34. Em face disso, entende Moleschott, a força vital, a
ideia diretriz, a alma não passam de modificações da matéria, de alguns dos
seus aspectos particulares. A matéria, por toda parte e sempre, sob infinita
variedade de formas, não é mais que a combinação físico-química dos elementos.
Tais são, em suas grandes linhas, as primeiras afirmações de Moleschott. Serão
exatas? É o que verificaremos.
Respostas às
questões preliminares
A. Que
concepção acerca da natureza humana tinham os antigos?
Eles imaginavam que o homem fosse composto de dois
elementos distintos: a alma e o corpo, e basearam assim, nessa dualidade, todas
as deduções da filosofia. (O Espiritismo
perante a Ciência, Primeira Parte, Cap. I.)
B. Quais as
ideias gerais da escola neoplatônica a respeito da alma?

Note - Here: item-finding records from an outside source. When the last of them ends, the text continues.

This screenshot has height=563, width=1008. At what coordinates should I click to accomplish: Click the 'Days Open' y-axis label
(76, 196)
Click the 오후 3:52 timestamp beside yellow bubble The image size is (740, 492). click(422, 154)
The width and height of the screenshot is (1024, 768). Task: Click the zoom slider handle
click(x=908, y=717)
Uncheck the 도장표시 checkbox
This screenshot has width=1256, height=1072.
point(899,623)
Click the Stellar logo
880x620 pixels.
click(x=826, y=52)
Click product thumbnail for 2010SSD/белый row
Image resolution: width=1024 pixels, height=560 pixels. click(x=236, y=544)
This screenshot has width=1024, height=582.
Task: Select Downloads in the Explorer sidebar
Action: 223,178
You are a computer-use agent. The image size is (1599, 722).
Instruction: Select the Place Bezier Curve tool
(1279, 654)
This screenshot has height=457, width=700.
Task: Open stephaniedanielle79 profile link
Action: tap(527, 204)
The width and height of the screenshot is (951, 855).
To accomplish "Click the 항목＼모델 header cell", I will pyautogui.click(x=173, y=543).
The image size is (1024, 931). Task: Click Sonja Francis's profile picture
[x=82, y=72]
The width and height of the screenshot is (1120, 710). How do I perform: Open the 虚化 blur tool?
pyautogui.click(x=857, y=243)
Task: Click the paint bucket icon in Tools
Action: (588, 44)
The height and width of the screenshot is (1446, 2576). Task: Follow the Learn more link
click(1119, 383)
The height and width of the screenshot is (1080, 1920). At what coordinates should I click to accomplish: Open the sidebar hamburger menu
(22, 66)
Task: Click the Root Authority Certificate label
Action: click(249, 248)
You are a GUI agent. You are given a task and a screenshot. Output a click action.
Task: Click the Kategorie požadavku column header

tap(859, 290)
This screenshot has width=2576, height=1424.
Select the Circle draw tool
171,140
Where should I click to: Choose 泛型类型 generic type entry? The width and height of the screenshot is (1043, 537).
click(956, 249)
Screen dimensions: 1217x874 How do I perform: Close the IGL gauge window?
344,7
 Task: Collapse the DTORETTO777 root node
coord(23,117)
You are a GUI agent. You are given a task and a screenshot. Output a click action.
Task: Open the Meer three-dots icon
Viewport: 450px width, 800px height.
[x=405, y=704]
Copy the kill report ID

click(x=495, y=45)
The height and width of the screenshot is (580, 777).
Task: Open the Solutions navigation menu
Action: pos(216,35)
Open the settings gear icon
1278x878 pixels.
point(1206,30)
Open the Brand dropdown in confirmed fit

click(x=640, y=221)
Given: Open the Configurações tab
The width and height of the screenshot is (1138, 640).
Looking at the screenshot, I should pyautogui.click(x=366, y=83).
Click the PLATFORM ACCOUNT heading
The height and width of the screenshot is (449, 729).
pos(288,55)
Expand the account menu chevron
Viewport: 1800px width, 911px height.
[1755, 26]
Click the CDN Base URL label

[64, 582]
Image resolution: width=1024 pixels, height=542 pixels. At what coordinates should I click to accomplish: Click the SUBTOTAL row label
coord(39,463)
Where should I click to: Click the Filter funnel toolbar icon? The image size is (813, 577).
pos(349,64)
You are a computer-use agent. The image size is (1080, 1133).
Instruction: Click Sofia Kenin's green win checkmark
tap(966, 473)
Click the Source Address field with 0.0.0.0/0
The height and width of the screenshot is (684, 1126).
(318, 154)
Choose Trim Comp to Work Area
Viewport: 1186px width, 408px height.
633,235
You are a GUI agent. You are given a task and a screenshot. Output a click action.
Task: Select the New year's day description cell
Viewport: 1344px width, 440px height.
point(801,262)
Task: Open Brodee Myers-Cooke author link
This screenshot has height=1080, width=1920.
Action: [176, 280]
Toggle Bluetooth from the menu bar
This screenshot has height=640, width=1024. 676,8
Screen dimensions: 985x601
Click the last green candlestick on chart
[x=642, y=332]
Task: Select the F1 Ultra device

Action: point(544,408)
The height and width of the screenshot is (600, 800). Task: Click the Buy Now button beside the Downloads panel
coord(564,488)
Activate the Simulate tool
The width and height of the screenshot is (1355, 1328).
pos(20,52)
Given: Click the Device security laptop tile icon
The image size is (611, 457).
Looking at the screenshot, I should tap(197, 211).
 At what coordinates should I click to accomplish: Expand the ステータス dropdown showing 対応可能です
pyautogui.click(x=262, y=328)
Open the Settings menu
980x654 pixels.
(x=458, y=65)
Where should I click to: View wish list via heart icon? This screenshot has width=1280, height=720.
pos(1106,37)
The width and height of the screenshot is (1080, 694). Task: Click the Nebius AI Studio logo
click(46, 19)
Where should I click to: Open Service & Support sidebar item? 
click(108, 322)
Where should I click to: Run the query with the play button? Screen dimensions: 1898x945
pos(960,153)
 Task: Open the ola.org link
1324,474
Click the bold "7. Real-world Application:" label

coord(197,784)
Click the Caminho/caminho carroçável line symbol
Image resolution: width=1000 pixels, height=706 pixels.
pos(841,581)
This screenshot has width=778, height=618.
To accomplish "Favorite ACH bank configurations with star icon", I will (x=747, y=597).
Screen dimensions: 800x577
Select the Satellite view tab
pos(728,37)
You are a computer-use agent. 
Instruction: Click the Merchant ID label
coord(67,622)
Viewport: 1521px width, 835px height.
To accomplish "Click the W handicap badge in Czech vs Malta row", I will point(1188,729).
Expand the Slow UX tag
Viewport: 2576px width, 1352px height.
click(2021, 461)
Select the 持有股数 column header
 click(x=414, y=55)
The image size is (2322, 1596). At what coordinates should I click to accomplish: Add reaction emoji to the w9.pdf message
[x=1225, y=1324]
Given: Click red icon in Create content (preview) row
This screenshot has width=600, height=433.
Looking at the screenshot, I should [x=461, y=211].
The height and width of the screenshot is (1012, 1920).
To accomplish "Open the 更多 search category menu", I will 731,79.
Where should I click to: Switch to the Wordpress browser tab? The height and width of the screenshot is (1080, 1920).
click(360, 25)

Os neoplatônicos admitiam a preexistência da alma e a
necessidade do seu regresso à Terra. Achavam o homem incapaz de adquirir, de
uma só vez, a soma dos conhecimentos que o elevasse a uma condição superior, e
defenderam essa nobre doutrina, com coragem e audácia sem iguais, contra os
sectários do Cristianismo nascente. (Obra citada, Primeira Parte, Cap. I.)
C. Que
contribuição para a Ciência devemos ao gênio de Bacon?
Bacon, fatigado com as disputas dos escolásticos que se
esgotavam em discussões estéreis, atraiu as atenções para o estudo da natureza.
Criou-se com ele a ciência indutiva. Bacon recomendou, antes de tudo, a ordem e
a classificação nas pesquisas: quis que a filosofia saísse de seus antigos
limites; abriu um campo novo às investigações e sugeriu a observação como o
mais seguro meio de se chegar à verdade. (Obra citada, Primeira Parte, Cap. I.)